To be fair, though, I do think the film had some really intelligent insights about human nature--some that bordered on nihilism that I don't personally agree with, but thought were insightful anyway. The movie conveyed throughout how innately selfish we are as a species, how we rely on technology to "play God" by defying death and cloning our humanity artificially (even with the selfish "gimme gimme gimme love" that characterized David the robot). The humans in the picture were driven by selfish impulses, which they transferred to their own artificial creations--David had the eros love that bases itself on what other people (like his imprinted "mother" could do for him emotionally, rather than what he could do for other people). Jude Law's robot in Gigolo Joe was the only character that seemed to defy this notion by giving other women (including abused women) pleasure, but his character wasn't explored fully or completely enough for the movie IMO.

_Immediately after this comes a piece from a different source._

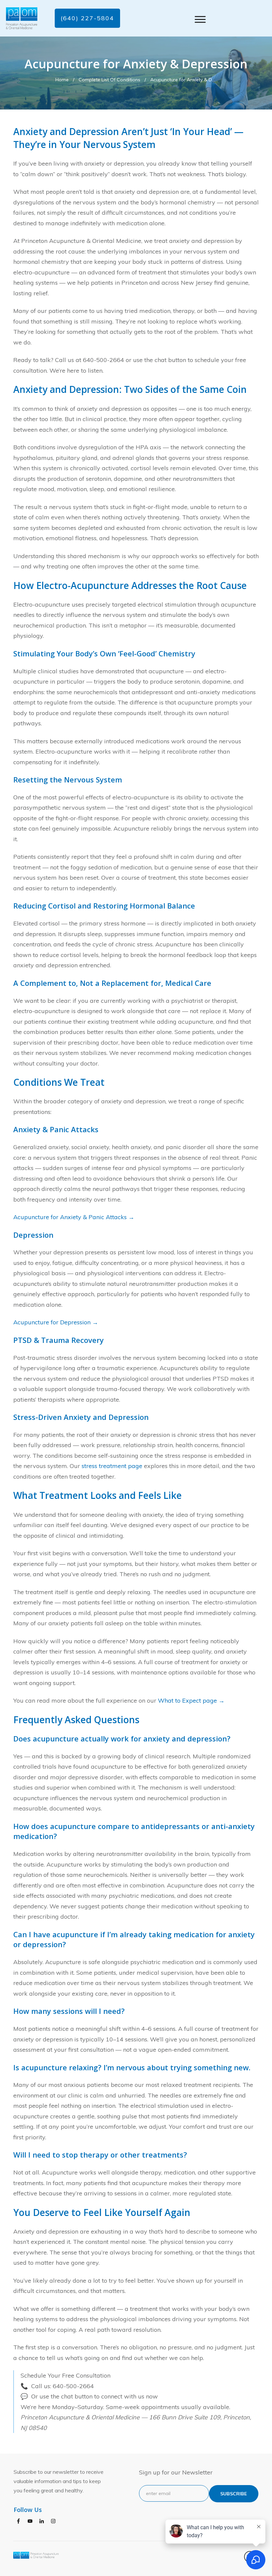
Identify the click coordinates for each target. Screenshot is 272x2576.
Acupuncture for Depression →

The movie also implied at the end (even though, yep, the ending itself did smack of corniness) how our selfishness and technological superiority combined can lead to our very end. The movie never explained why humans were extinct--was it as a result of a Terminator-like sci-fi future in which robots learned to destroy humans, or were the robots the only remnants of a humanity that destroyed itself by very real means (nuclear holocaust, mass depletion of natural resources, global warming/ozone layer decay, etc.)? Kubrick probably made a deliberate attempt to leave this ending ambiguous for us to ponder this possibility--which I think is a very cool aspect about this movie.
So in short, although I don't think the movie was as inspired as Full Metal Jacket or as moving as Schindler's List, I think it was an okay effort. Two bombs seems to be fair enough.